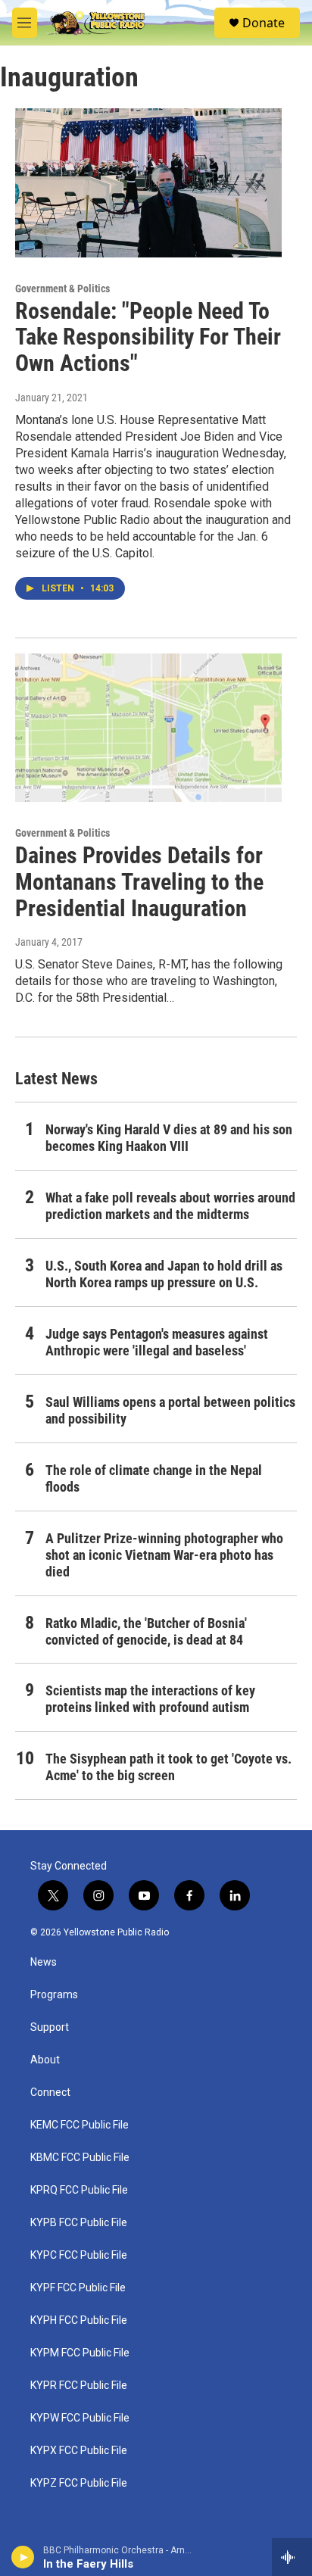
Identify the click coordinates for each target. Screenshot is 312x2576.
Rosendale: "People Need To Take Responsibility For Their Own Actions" (148, 337)
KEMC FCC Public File (79, 2125)
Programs (54, 1995)
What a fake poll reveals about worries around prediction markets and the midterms (170, 1206)
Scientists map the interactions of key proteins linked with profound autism (150, 1699)
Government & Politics (62, 288)
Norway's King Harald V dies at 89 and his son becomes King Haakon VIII (168, 1137)
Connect (50, 2092)
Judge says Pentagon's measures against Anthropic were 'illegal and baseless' (156, 1342)
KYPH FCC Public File (78, 2320)
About (45, 2060)
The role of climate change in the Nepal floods (153, 1478)
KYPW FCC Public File (79, 2418)
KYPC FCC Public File (78, 2255)
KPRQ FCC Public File (79, 2190)
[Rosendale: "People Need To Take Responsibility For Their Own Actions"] (148, 182)
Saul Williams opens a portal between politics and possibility (170, 1410)
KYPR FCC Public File (78, 2385)
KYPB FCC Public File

**Instructions for the task**
Take from the material above every line that includes the word "People".

**Written solution**
Rosendale: "People Need To Take Responsibility For Their Own Actions" (148, 337)
[Rosendale: "People Need To Take Responsibility For Their Own Actions"] (148, 182)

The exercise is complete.